Output a faithful copy of the entries, every picture removed.

**Listed entries**.
::::::::::

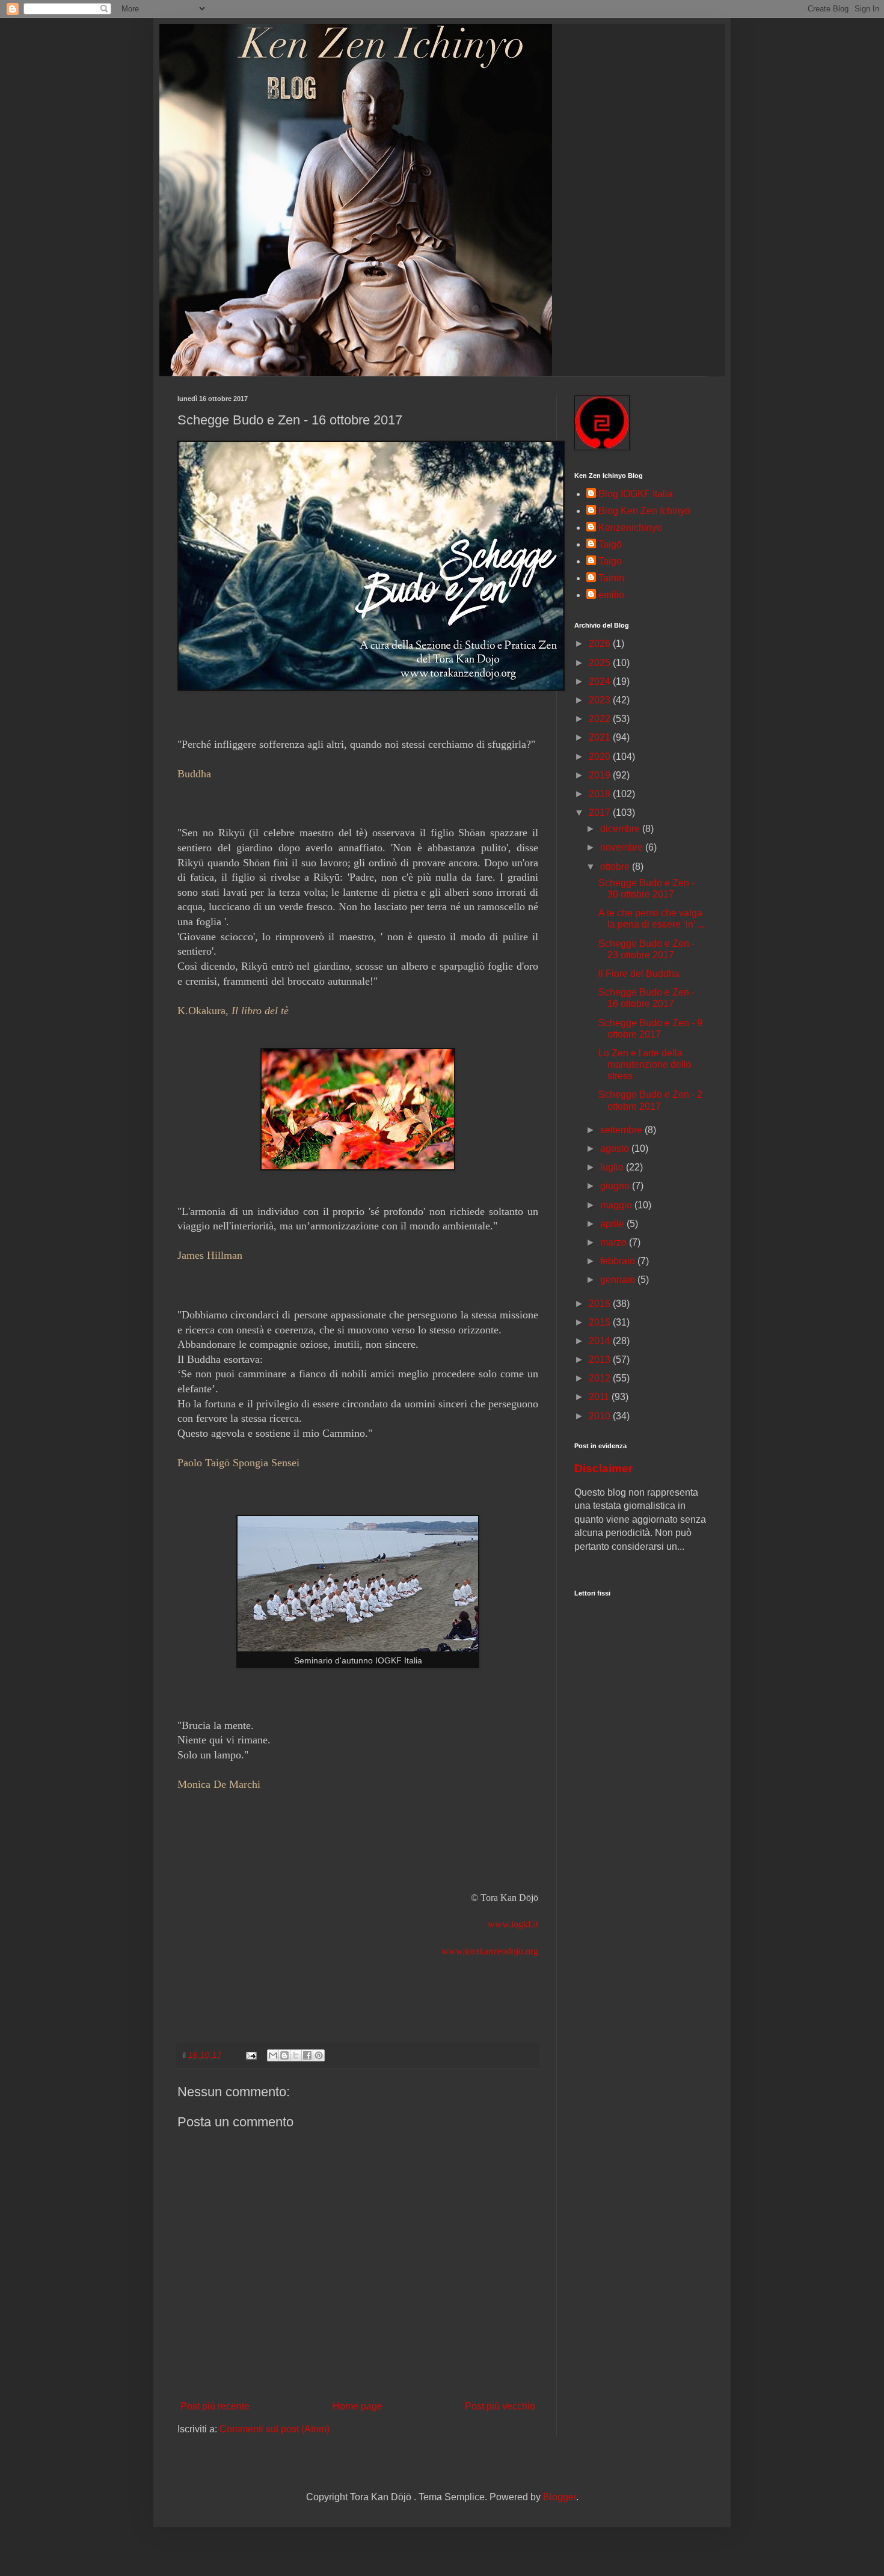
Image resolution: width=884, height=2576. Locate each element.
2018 (601, 794)
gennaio (618, 1279)
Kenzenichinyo (630, 527)
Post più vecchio (500, 2406)
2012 (601, 1378)
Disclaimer (603, 1468)
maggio (617, 1205)
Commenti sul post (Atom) (274, 2429)
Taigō (610, 544)
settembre (622, 1130)
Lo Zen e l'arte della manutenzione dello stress (645, 1064)
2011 (600, 1397)
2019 (601, 775)
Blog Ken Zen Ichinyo (644, 511)
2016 (601, 1304)
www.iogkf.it (513, 1924)
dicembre (621, 829)
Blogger (559, 2497)
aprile (613, 1224)
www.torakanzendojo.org (489, 1951)
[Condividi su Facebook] (307, 2055)
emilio (611, 595)
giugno (616, 1186)
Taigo (610, 561)
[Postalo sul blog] (284, 2055)
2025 (601, 663)
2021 (601, 737)
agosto (615, 1148)
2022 (601, 719)
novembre (622, 847)
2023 (601, 700)
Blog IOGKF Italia (635, 494)
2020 (601, 756)
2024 (601, 681)
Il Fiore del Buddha (639, 973)
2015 (601, 1322)
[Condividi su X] (296, 2055)
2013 (601, 1359)
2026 (601, 643)
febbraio (618, 1261)
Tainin (611, 578)
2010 (601, 1416)
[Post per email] (250, 2055)
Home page (357, 2406)
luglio (613, 1167)
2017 (601, 812)
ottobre (616, 866)
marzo (614, 1242)
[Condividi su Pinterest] (319, 2055)
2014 (601, 1341)
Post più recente (215, 2406)
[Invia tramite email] (273, 2055)
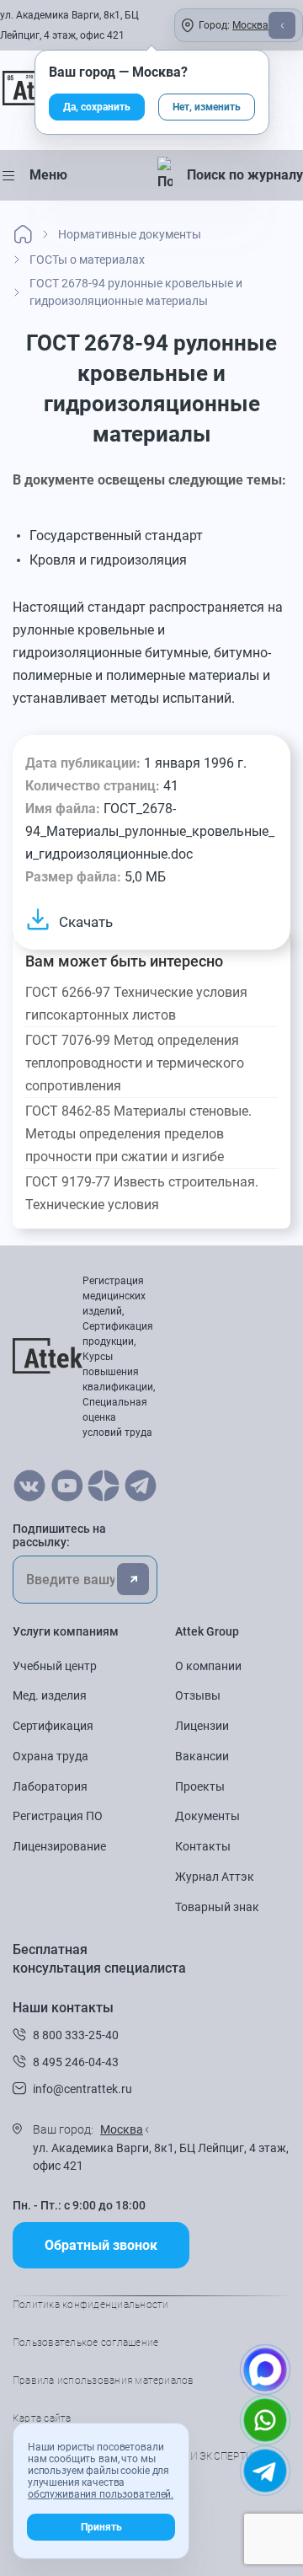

::::::::::

**Output of the exercise**.
Image resolution: width=884, height=2576. Locate each element.
2018 (601, 794)
gennaio (618, 1279)
Kenzenichinyo (630, 527)
Post più vecchio (500, 2406)
2012 (601, 1378)
Disclaimer (603, 1468)
maggio (617, 1205)
Commenti sul post (Atom) (274, 2429)
Taigō (610, 544)
settembre (622, 1130)
Lo Zen e l'arte della manutenzione dello stress (645, 1064)
2011 (600, 1397)
2019 (601, 775)
Blog Ken Zen Ichinyo (644, 511)
2016 (601, 1304)
www.iogkf.it (513, 1924)
dicembre (621, 829)
Blogger (559, 2497)
aprile (613, 1224)
www.torakanzendojo.org (489, 1951)
[Condividi su Facebook] (307, 2055)
emilio (611, 595)
giugno (616, 1186)
Taigo (610, 561)
[Postalo sul blog] (284, 2055)
2025 (601, 663)
2021 (601, 737)
agosto (615, 1148)
2022 (601, 719)
novembre (622, 847)
2023 (601, 700)
Blog IOGKF Italia (635, 494)
2020 (601, 756)
2024 (601, 681)
Il Fiore del Buddha (639, 973)
2015 (601, 1322)
[Condividi su X] (296, 2055)
2013 (601, 1359)
2026 (601, 643)
febbraio (618, 1261)
Tainin (611, 578)
2010 (601, 1416)
[Post per email] (250, 2055)
Home page (357, 2406)
luglio (613, 1167)
2017 (601, 812)
ottobre (616, 866)
marzo (614, 1242)
[Condividi su Pinterest] (319, 2055)
2014 (601, 1341)
Post più recente (215, 2406)
[Invia tramite email] (273, 2055)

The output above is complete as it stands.